WUHAN, (CHINA) – Residents in the Chinese city of Wuhan say they remain grateful to the “whistleblower” doctor a year after his death from COVID-19. Li Wenliang, an ophthalmologist at a hospital in the city was the first who tried to warn about the outbreak before it received official recognition.
Wenliang became one of the most visible figures in the early days of the outbreak in Wuhan when he tried to sound the alarm about its appearance, but was reprimanded by police for “spreading rumours.”
The 34-year-old’s death from the virus on Feb. 7 led to a rare expressions of anger online and outpouring of public mourning.
However, when President Xi Jinping honoured the “heroes” of the “people’s war” against the virus in September, there was no mention of Li’s contribution.
While people on the streets around Li’s hospital say life in the city has mostly returned to its usual rhythm, they still revere Li for his actions.
“He was the first to tell us about the virus,” said Li Pan, 24, who owns an online store.
“He must have considered the impact would be huge, but he still raised the alarm. That was really brave,” Li said.
Ji Penghui, a 34 year-old designer, said he heard about Li’s warning in the early days and rushed to stock up on masks before the officials spoke openly about the virus.

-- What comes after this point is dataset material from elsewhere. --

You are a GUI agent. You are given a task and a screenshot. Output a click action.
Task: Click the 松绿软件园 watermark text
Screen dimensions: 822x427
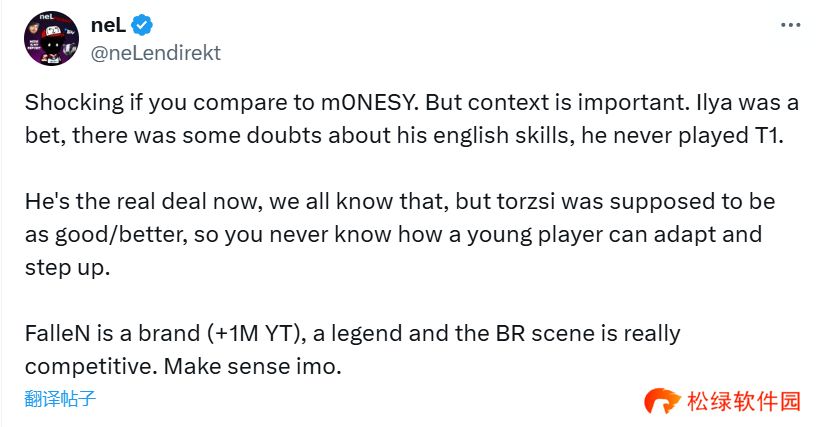click(743, 402)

“The public strongly acknowledges him, and personally, I think he should receive more official honours, rather than being treated as what he did is already in the past” Ji said.
Ji said. though the government made mistakes in the early stages, but it has handled it well since.
The origins of the virus have become highly politicised, and some Chinese diplomats and state media have thrown support behind theories that the virus potentially originated in another country.
While 80-year-old Qian Wende said he does not know where the virus came from, he regards Li as a hero.
“We should be commemorating his contribution to fighting the pandemic,” he said.